The picture painted in the 64-page document of challenges and opportunities facing the banks comes as Minister for Finance Paschal Donohoe is preparing to oversee "a broad-ranging review" of the banking sector, as announced in the Dáil in July.
While the Minister said at the time that the banking system “should serve as the means to help households and firms achieve their financial, economic and social needs”, he is also charged with trying to recover the industry’s crisis-era rescue bill.
The State has recovered two-thirds of the €29 billion combined bailout of the three surviving banks – Bank of Ireland, AIB and Permanent TSB. Even including the €5.3 billion market value of taxpayers' remaining holdings in the three as of the end of July leaves a €4.5 billion shortfall.
Pay issue
The BPFI report said the ongoing ban on variable pay among domestic banks is putting them at a “considerable and growing disadvantage” to other banks, IT companies and corporates.
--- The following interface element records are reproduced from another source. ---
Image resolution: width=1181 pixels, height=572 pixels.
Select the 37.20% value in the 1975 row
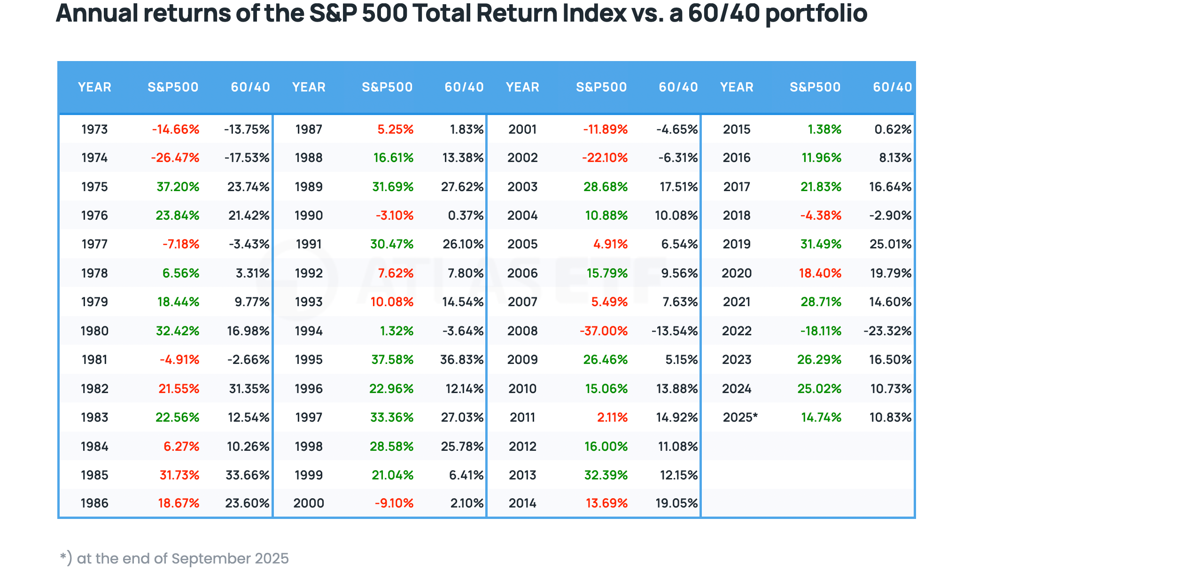click(178, 187)
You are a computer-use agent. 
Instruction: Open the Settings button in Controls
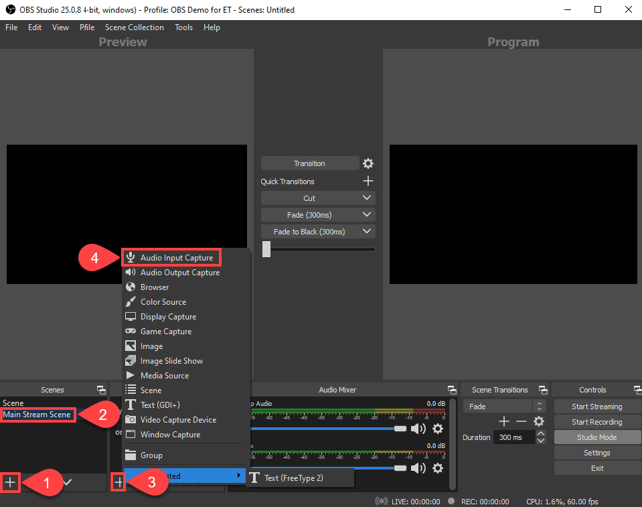[596, 452]
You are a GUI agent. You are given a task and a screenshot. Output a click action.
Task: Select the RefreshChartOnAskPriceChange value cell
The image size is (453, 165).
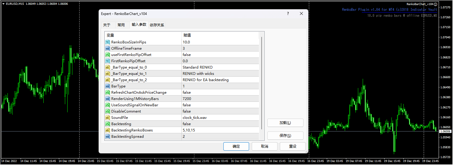(220, 93)
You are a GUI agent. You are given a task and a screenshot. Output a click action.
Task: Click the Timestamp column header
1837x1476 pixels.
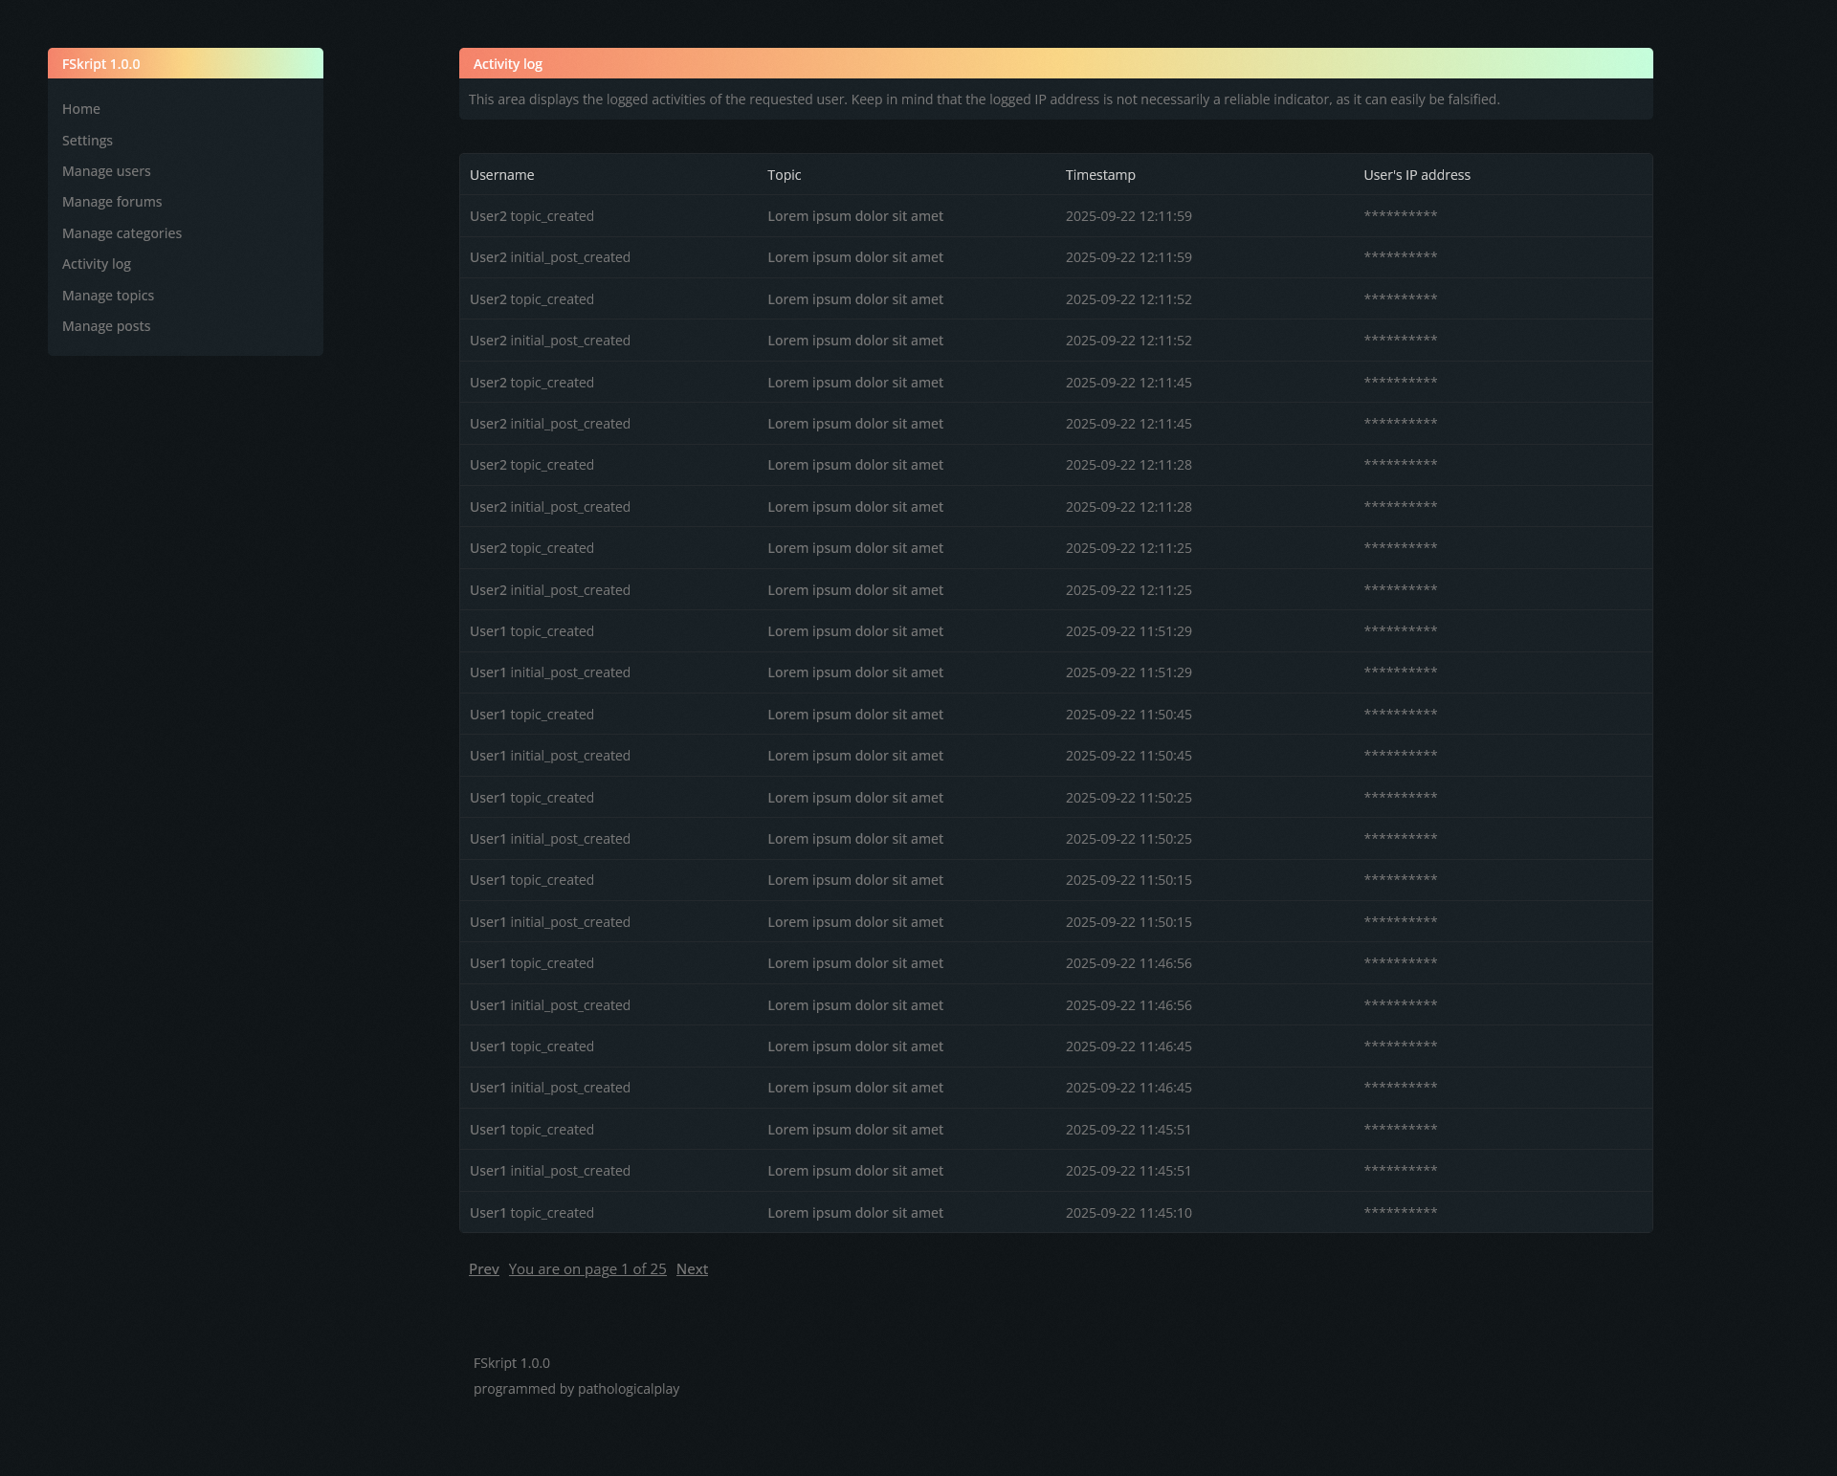[1100, 175]
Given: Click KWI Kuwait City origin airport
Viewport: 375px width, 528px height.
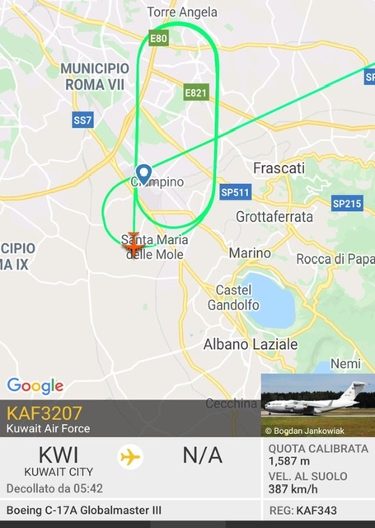Looking at the screenshot, I should pyautogui.click(x=59, y=460).
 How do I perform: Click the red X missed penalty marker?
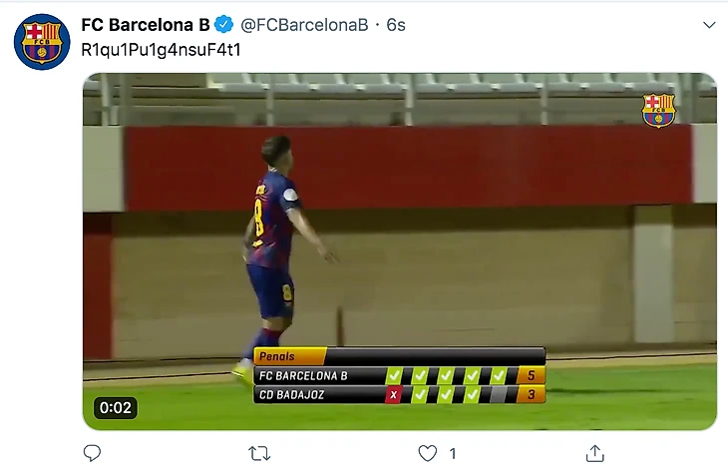393,394
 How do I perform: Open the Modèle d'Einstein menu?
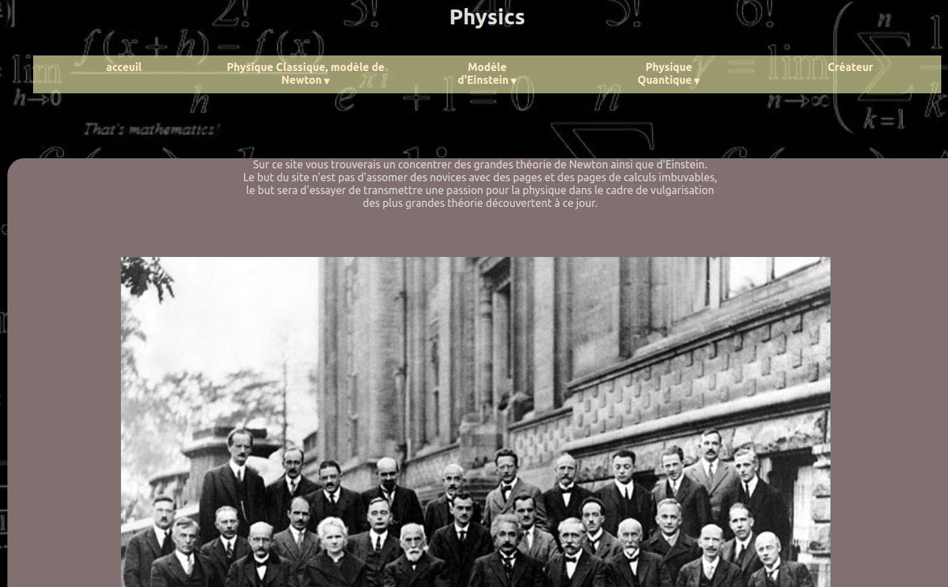(x=487, y=73)
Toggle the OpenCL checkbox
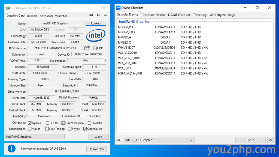This screenshot has width=279, height=157. coord(29,123)
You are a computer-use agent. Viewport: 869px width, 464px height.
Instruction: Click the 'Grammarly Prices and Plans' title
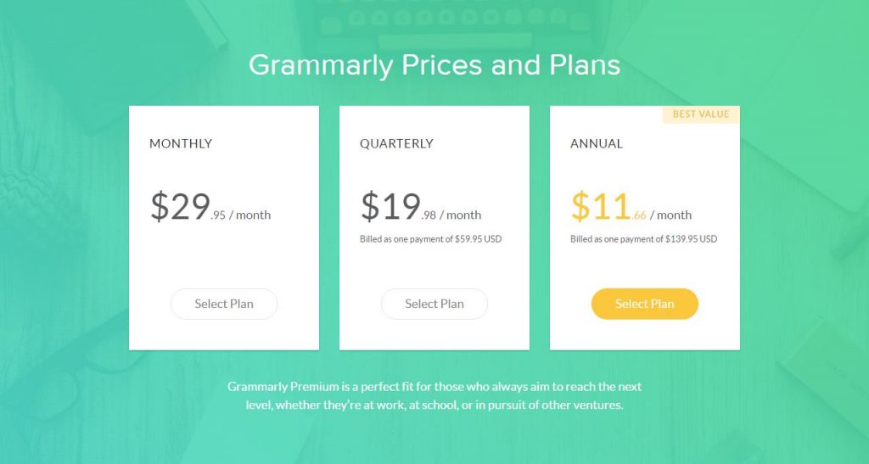435,64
At least 20 per cent of sector recruitment in the past three years was in the areas of technology and digitalisation, it said.
“A normalisation of pay and employment conditions at Ireland’s retail banks - to allow the banks compete for people on a level playing field with other corporates – is needed if they are to attract the skills and employees that are necessary for their future and for the provision of services expected by Irish consumers,” it said.
Bank of Ireland chief executive, Francesca McDonagh, blamed pay restrictions on Monday as a second group finance chief quit in a little over two years.
BPFI also said that the fact that Irish banks have to hold almost three times as much expensive capital against mortgages as the EU average – imposing an additional capital requirement of about €2.5 billion on the sector – is partly down to the State’s “extremely costly” and lengthy repossession regime for borrowers in long-term arrears.
"This ultimately drives up the cost of Irish mortgages for both the banks who supply mortgages and the borrowers," it argued. The average interest rate on a new home loan in Ireland was 2.73 per cent in July, compared to 1.28 per cent for the wider euro zone, according to the Central Bank.
Negative rates on deposits
The report notes that Irish banks are disproportionately affected by the European Central Bank (ECB) charging negatives on surplus deposits lodged with it.
Irish banks had only €78 out on loan for every €100 of customer deposits at the end of December, compared to a ratio of 107 per cent across Europe, according to ECB data.
Irish banks are also more reliant on interest income than average EU peers. Still, they are taking steps to increase income from commissions and fees. AIB bought Goodbody Stockbrokers earlier this months and is seeking to set up a life and pensions joint venture with Canada Life, while Bank of Ireland has agreed to buy Davy.
The report also said that banks also have opportunities to play a major role in funding the State’s transition towards net-zero carbon emissions and to pursue strategic partnerships with non-banking companies to help grow income.